▶ [PROBLEM REQUIREMENTS]
Copy every line in the records below that contains the word "Given".
**** LISTED RECORDS
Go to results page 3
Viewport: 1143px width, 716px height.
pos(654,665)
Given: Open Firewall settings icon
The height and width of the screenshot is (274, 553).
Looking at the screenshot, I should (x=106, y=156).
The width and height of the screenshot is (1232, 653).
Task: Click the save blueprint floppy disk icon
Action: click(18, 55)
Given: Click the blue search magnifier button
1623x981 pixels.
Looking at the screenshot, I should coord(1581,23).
********
▶ [REPLY]
Given: Open Firewall settings icon
Given: Click the blue search magnifier button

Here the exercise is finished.